I would guess a community pantry

PurpleLovecats · 28/12/2025 23:21

This is strange. I’ve worked in many jobs where I have had capacity to refer people up food banks. They usually only accept referrals a limited amount of times. She must be conning a professional somewhere to get these referrals.

Or you late unaware of her real circumstances eg debt.

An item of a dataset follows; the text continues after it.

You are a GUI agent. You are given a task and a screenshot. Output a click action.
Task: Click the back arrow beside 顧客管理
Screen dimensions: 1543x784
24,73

Itisallastruggle · 28/12/2025 23:24

We have some food banks near us which are actually community run and users can pay a small fee for items. It’s not run by the government or needing referrals so anyone can in theory join for discounted food. Usually, only those on low incomes do because there’s stigma and you can’t do a full shop so it’s not particularly convenient for those that can afford a proper shop. However, those that join can also access gifts at Christmas which are again at a nominal fee. It’s possible that your MIL is using something similar and whilst you could argue it is morally wrong, it’s not actually illegal and she may not have stolen anything. A quick call to them would confirmed how their scheme runs and people access it. I’d look into this fully before making accusations as she may have paid something towards these gifts.